2/ sur les outils pour exploiter ces données
Combien d’outils seront déployés ? On parle d’un outil de visualisation, de Factelec...
Par qui seront-ils développés et selon quel calendrier ?
Comment vont-ils s’intégrer dans le projet Pilat ?
Enfin, de manière naturelle et normale, nous en demanderons une présentation détaillée.
3/ sur l’impact sur les missions / agents
En premier lieu, se pose la question des effectifs : avez-vous prévu des créations d’emplois dans les services concernés pour exploiter autant de possibilités qu’offre la facturation électronique ?
Si tel n’est pas le cas (ce qui paraît plus vraisemblable), nous souhaiterions connaître les modalités de financement des 236 millions (pour l’instant ) du projet et la contrepartie concédée en termes d’effectifs pour obtenir ces financements.
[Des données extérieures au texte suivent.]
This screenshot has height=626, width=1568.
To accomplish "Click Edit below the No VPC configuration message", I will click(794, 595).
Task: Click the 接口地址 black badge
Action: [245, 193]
En matière de gestion fiscale, vous avancez de nombreux avantages à la mise en place de la facturation électronique mais concrètement comment les agents auront connaissance des dépassements de seuils, quels moyens d’alerte ? Ou encore quel est l’intérêt d’avoir un pré-remplissage partiel des déclarations de TVA ? En revanche, vous n’évoquez nullement la nouvelle charge de travail engendrée pour les agents des SIE, avec le retour de « l’expertise en SIE ».
En matière de contrôle fiscal, la liste des questions est pléthorique. Mais la première, et la plus importante, est celle de connaître les évolutions législatives qui permettront aux agents du contrôle d’utiliser pleinement et sereinement ce nouvel outil (question du début de vérification, articulation avec les art L47 A et 47 A1…) dans un cadre juridique sécurisé.
A notre sens, la question de l’industrialisation de la programmation et du contrôle fiscal se pose à nouveau avec l’arrivée de la facturation électronique. Ce point suscite nombre de débats chez les professionnels mais surtout nous inquiète sur le devenir du CFE.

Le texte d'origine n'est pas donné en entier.